**OBJECTIVE:**
Please format every line of the material below as a JSON list of strings, one string per line, leaving out blank lines.

**THE DATA:**

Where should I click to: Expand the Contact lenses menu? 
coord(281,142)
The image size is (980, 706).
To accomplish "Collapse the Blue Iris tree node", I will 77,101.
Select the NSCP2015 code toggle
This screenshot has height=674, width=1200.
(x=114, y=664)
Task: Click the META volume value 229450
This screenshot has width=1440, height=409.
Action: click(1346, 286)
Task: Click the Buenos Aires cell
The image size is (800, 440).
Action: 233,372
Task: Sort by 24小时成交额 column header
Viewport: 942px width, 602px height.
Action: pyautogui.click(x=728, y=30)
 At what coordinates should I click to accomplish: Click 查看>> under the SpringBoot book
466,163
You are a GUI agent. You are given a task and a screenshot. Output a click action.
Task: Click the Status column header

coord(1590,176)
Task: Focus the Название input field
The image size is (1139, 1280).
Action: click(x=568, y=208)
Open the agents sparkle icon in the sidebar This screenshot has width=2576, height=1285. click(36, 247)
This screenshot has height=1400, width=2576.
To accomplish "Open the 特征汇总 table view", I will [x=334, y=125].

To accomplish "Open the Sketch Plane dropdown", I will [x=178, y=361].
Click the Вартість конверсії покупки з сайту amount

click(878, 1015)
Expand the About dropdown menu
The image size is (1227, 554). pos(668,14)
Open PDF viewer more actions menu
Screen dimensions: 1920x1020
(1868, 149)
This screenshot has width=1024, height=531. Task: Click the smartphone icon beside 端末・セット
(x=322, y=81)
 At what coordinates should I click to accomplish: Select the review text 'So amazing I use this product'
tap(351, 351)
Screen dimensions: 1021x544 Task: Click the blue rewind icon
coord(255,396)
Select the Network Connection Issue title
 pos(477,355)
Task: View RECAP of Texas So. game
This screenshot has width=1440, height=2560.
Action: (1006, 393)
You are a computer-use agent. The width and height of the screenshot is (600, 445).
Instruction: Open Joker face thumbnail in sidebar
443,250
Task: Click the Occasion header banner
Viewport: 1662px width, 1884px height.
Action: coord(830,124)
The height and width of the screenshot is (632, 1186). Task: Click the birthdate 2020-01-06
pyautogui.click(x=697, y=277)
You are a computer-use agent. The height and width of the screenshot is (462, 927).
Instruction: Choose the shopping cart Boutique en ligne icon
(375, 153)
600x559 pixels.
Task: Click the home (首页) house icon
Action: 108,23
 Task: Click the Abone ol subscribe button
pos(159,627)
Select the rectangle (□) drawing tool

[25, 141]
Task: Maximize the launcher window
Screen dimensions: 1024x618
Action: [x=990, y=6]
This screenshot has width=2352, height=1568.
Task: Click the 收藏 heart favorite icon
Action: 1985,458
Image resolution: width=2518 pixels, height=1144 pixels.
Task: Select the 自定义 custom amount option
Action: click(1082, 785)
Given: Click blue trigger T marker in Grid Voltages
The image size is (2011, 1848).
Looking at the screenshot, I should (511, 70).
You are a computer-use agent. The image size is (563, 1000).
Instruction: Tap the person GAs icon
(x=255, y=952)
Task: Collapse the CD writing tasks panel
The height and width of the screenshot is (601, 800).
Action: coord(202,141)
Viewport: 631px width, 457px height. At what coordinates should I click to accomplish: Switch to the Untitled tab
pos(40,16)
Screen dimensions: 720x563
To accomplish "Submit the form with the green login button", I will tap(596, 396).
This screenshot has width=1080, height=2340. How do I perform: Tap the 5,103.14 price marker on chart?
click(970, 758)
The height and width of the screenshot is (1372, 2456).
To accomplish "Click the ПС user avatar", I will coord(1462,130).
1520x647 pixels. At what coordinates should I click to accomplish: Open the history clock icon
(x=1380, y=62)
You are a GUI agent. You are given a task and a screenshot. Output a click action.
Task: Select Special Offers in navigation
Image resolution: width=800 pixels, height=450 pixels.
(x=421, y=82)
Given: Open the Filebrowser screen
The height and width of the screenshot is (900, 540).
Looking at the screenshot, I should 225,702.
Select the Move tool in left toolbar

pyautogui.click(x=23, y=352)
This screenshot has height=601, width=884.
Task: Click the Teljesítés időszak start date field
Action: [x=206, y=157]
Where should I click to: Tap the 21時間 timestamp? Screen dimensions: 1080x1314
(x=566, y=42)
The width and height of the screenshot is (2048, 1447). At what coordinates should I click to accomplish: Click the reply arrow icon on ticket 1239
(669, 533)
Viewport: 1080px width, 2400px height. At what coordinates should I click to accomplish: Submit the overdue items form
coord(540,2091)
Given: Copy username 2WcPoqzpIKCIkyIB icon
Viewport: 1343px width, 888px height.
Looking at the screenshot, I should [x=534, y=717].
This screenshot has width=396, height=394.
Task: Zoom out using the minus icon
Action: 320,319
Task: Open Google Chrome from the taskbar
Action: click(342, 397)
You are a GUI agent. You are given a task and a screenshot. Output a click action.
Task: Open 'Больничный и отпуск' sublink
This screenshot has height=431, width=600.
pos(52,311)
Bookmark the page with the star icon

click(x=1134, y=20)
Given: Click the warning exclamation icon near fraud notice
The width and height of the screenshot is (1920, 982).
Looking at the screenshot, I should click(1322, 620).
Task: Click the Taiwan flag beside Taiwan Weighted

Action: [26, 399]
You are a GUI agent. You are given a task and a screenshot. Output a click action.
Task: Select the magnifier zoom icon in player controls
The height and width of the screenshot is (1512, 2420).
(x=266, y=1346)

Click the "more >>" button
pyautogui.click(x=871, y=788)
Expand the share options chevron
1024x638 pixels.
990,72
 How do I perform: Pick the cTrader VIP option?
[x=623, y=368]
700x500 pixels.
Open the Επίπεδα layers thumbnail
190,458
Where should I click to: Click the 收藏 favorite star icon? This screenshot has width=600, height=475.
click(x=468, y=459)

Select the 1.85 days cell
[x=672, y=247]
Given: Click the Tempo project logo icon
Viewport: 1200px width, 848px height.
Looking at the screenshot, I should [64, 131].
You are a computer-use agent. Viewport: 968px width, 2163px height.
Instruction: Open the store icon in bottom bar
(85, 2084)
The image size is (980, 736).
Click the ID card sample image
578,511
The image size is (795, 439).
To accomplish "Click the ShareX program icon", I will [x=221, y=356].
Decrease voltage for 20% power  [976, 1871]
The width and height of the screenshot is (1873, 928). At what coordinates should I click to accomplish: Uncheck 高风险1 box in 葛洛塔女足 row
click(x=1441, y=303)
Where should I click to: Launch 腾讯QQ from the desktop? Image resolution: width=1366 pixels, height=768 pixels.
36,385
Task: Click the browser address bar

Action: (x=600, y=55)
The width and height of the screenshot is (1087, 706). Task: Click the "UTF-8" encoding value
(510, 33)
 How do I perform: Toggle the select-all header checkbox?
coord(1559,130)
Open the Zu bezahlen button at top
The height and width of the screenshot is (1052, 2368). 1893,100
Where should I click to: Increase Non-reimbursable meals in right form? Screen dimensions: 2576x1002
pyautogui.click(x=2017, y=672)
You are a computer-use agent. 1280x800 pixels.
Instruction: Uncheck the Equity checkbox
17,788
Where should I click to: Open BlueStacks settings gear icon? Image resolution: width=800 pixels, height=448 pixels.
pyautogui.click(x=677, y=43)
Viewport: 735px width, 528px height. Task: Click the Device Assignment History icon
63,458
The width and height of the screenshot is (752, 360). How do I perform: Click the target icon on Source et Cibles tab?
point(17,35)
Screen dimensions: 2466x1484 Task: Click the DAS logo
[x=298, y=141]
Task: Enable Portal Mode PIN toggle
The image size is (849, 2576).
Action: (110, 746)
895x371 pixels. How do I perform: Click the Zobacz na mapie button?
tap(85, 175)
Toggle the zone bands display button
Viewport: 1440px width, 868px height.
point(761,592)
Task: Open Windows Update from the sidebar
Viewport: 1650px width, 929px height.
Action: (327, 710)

**WRITTEN SOLUTION:**
[
  "Where should I click to: Expand the Contact lenses menu? ",
  "coord(281,142)",
  "The image size is (980, 706).",
  "To accomplish \"Collapse the Blue Iris tree node\", I will 77,101.",
  "Select the NSCP2015 code toggle",
  "This screenshot has height=674, width=1200.",
  "(x=114, y=664)",
  "Task: Click the META volume value 229450",
  "This screenshot has width=1440, height=409.",
  "Action: click(1346, 286)",
  "Task: Click the Buenos Aires cell",
  "The image size is (800, 440).",
  "Action: 233,372",
  "Task: Sort by 24小时成交额 column header",
  "Viewport: 942px width, 602px height.",
  "Action: pyautogui.click(x=728, y=30)",
  " At what coordinates should I click to accomplish: Click 查看>> under the SpringBoot book",
  "466,163",
  "You are a GUI agent. You are given a task and a screenshot. Output a click action.",
  "Task: Click the Status column header",
  "coord(1590,176)",
  "Task: Focus the Название input field",
  "The image size is (1139, 1280).",
  "Action: click(x=568, y=208)",
  "Open the agents sparkle icon in the sidebar This screenshot has width=2576, height=1285. click(36, 247)",
  "This screenshot has height=1400, width=2576.",
  "To accomplish \"Open the 特征汇总 table view\", I will [x=334, y=125].",
  "To accomplish \"Open the Sketch Plane dropdown\", I will [x=178, y=361].",
  "Click the Вартість конверсії покупки з сайту amount",
  "click(878, 1015)",
  "Expand the About dropdown menu",
  "The image size is (1227, 554). pos(668,14)",
  "Open PDF viewer more actions menu",
  "Screen dimensions: 1920x1020",
  "(1868, 149)",
  "This screenshot has width=1024, height=531. Task: Click the smartphone icon beside 端末・セット",
  "(x=322, y=81)",
  " At what coordinates should I click to accomplish: Select the review text 'So amazing I use this product'",
  "tap(351, 351)",
  "Screen dimensions: 1021x544 Task: Click the blue rewind icon",
  "coord(255,396)",
  "Select the Network Connection Issue title",
  " pos(477,355)",
  "Task: View RECAP of Texas So. game",
  "This screenshot has width=1440, height=2560.",
  "Action: (1006, 393)",
  "You are a computer-use agent. The width and height of the screenshot is (600, 445).",
  "Instruction: Open Joker face thumbnail in sidebar",
  "443,250",
  "Task: Click the Occasion header banner",
  "Viewport: 1662px width, 1884px height.",
  "Action: coord(830,124)",
  "The height and width of the screenshot is (632, 1186). Task: Click the birthdate 2020-01-06",
  "pyautogui.click(x=697, y=277)",
  "You are a computer-use agent. The height and width of the screenshot is (462, 927).",
  "Instruction: Choose the shopping cart Boutique en ligne icon",
  "(375, 153)",
  "600x559 pixels.",
  "Task: Click the home (首页) house icon",
  "Action: 108,23",
  " Task: Click the Abone ol subscribe button",
  "pos(159,627)",
  "Select the rectangle (□) drawing tool",
  "[25, 141]",
  "Task: Maximize the launcher window",
  "Screen dimensions: 1024x618",
  "Action: [x=990, y=6]",
  "This screenshot has width=2352, height=1568.",
  "Task: Click the 收藏 heart favorite icon",
  "Action: 1985,458",
  "Image resolution: width=2518 pixels, height=1144 pixels.",
  "Task: Select the 自定义 custom amount option",
  "Action: click(1082, 785)",
  "Given: Click blue trigger T marker in Grid Voltages",
  "The image size is (2011, 1848).",
  "Looking at the screenshot, I should (511, 70).",
  "You are a computer-use agent. The image size is (563, 1000).",
  "Instruction: Tap the person GAs icon",
  "(x=255, y=952)",
  "Task: Collapse the CD writing tasks panel",
  "The height and width of the screenshot is (601, 800).",
  "Action: coord(202,141)",
  "Viewport: 631px width, 457px height. At what coordinates should I click to accomplish: Switch to the Untitled tab",
  "pos(40,16)",
  "Screen dimensions: 720x563",
  "To accomplish \"Submit the form with the green login button\", I will tap(596, 396).",
  "This screenshot has width=1080, height=2340. How do I perform: Tap the 5,103.14 price marker on chart?",
  "click(970, 758)",
  "The height and width of the screenshot is (1372, 2456).",
  "To accomplish \"Click the ПС user avatar\", I will coord(1462,130).",
  "1520x647 pixels. At what coordinates should I click to accomplish: Open the history clock icon",
  "(x=1380, y=62)",
  "You are a GUI agent. You are given a task and a screenshot. Output a click action.",
  "Task: Select Special Offers in navigation",
  "Image resolution: width=800 pixels, height=450 pixels.",
  "(x=421, y=82)",
  "Given: Open the Filebrowser screen",
  "The height and width of the screenshot is (900, 540).",
  "Looking at the screenshot, I should 225,702.",
  "Select the Move tool in left toolbar",
  "pyautogui.click(x=23, y=352)",
  "This screenshot has height=601, width=884.",
  "Task: Click the Teljesítés időszak start date field",
  "Action: [x=206, y=157]",
  "Where should I click to: Tap the 21時間 timestamp? Screen dimensions: 1080x1314",
  "(x=566, y=42)",
  "The width and height of the screenshot is (2048, 1447). At what coordinates should I click to accomplish: Click the reply arrow icon on ticket 1239",
  "(669, 533)",
  "Viewport: 1080px width, 2400px height. At what coordinates should I click to accomplish: Submit the overdue items form",
  "coord(540,2091)",
  "Given: Copy username 2WcPoqzpIKCIkyIB icon",
  "Viewport: 1343px width, 888px height.",
  "Looking at the screenshot, I should [x=534, y=717].",
  "This screenshot has width=396, height=394.",
  "Task: Zoom out using the minus icon",
  "Action: 320,319",
  "Task: Open Google Chrome from the taskbar",
  "Action: click(342, 397)",
  "You are a GUI agent. You are given a task and a screenshot. Output a click action.",
  "Task: Open 'Больничный и отпуск' sublink",
  "This screenshot has height=431, width=600.",
  "pos(52,311)",
  "Bookmark the page with the star icon",
  "click(x=1134, y=20)",
  "Given: Click the warning exclamation icon near fraud notice",
  "The width and height of the screenshot is (1920, 982).",
  "Looking at the screenshot, I should click(1322, 620).",
  "Task: Click the Taiwan flag beside Taiwan Weighted",
  "Action: [26, 399]",
  "You are a GUI agent. You are given a task and a screenshot. Output a click action.",
  "Task: Select the magnifier zoom icon in player controls",
  "The height and width of the screenshot is (1512, 2420).",
  "(x=266, y=1346)",
  "Click the \"more >>\" button",
  "pyautogui.click(x=871, y=788)",
  "Expand the share options chevron",
  "1024x638 pixels.",
  "990,72",
  " How do I perform: Pick the cTrader VIP option?",
  "[x=623, y=368]",
  "700x500 pixels.",
  "Open the Επίπεδα layers thumbnail",
  "190,458",
  "Where should I click to: Click the 收藏 favorite star icon? This screenshot has width=600, height=475.",
  "click(x=468, y=459)",
  "Select the 1.85 days cell",
  "[x=672, y=247]",
  "Given: Click the Tempo project logo icon",
  "Viewport: 1200px width, 848px height.",
  "Looking at the screenshot, I should [64, 131].",
  "You are a computer-use agent. Viewport: 968px width, 2163px height.",
  "Instruction: Open the store icon in bottom bar",
  "(85, 2084)",
  "The image size is (980, 736).",
  "Click the ID card sample image",
  "578,511",
  "The image size is (795, 439).",
  "To accomplish \"Click the ShareX program icon\", I will [x=221, y=356].",
  "Decrease voltage for 20% power  [976, 1871]",
  "The width and height of the screenshot is (1873, 928). At what coordinates should I click to accomplish: Uncheck 高风险1 box in 葛洛塔女足 row",
  "click(x=1441, y=303)",
  "Where should I click to: Launch 腾讯QQ from the desktop? Image resolution: width=1366 pixels, height=768 pixels.",
  "36,385",
  "Task: Click the browser address bar",
  "Action: (x=600, y=55)",
  "The width and height of the screenshot is (1087, 706). Task: Click the \"UTF-8\" encoding value",
  "(510, 33)",
  " How do I perform: Toggle the select-all header checkbox?",
  "coord(1559,130)",
  "Open the Zu bezahlen button at top",
  "The height and width of the screenshot is (1052, 2368). 1893,100",
  "Where should I click to: Increase Non-reimbursable meals in right form? Screen dimensions: 2576x1002",
  "pyautogui.click(x=2017, y=672)",
  "You are a computer-use agent. 1280x800 pixels.",
  "Instruction: Uncheck the Equity checkbox",
  "17,788",
  "Where should I click to: Open BlueStacks settings gear icon? Image resolution: width=800 pixels, height=448 pixels.",
  "pyautogui.click(x=677, y=43)",
  "Viewport: 735px width, 528px height. Task: Click the Device Assignment History icon",
  "63,458",
  "The width and height of the screenshot is (752, 360). How do I perform: Click the target icon on Source et Cibles tab?",
  "point(17,35)",
  "Screen dimensions: 2466x1484 Task: Click the DAS logo",
  "[x=298, y=141]",
  "Task: Enable Portal Mode PIN toggle",
  "The image size is (849, 2576).",
  "Action: (110, 746)",
  "895x371 pixels. How do I perform: Click the Zobacz na mapie button?",
  "tap(85, 175)",
  "Toggle the zone bands display button",
  "Viewport: 1440px width, 868px height.",
  "point(761,592)",
  "Task: Open Windows Update from the sidebar",
  "Viewport: 1650px width, 929px height.",
  "Action: (327, 710)"
]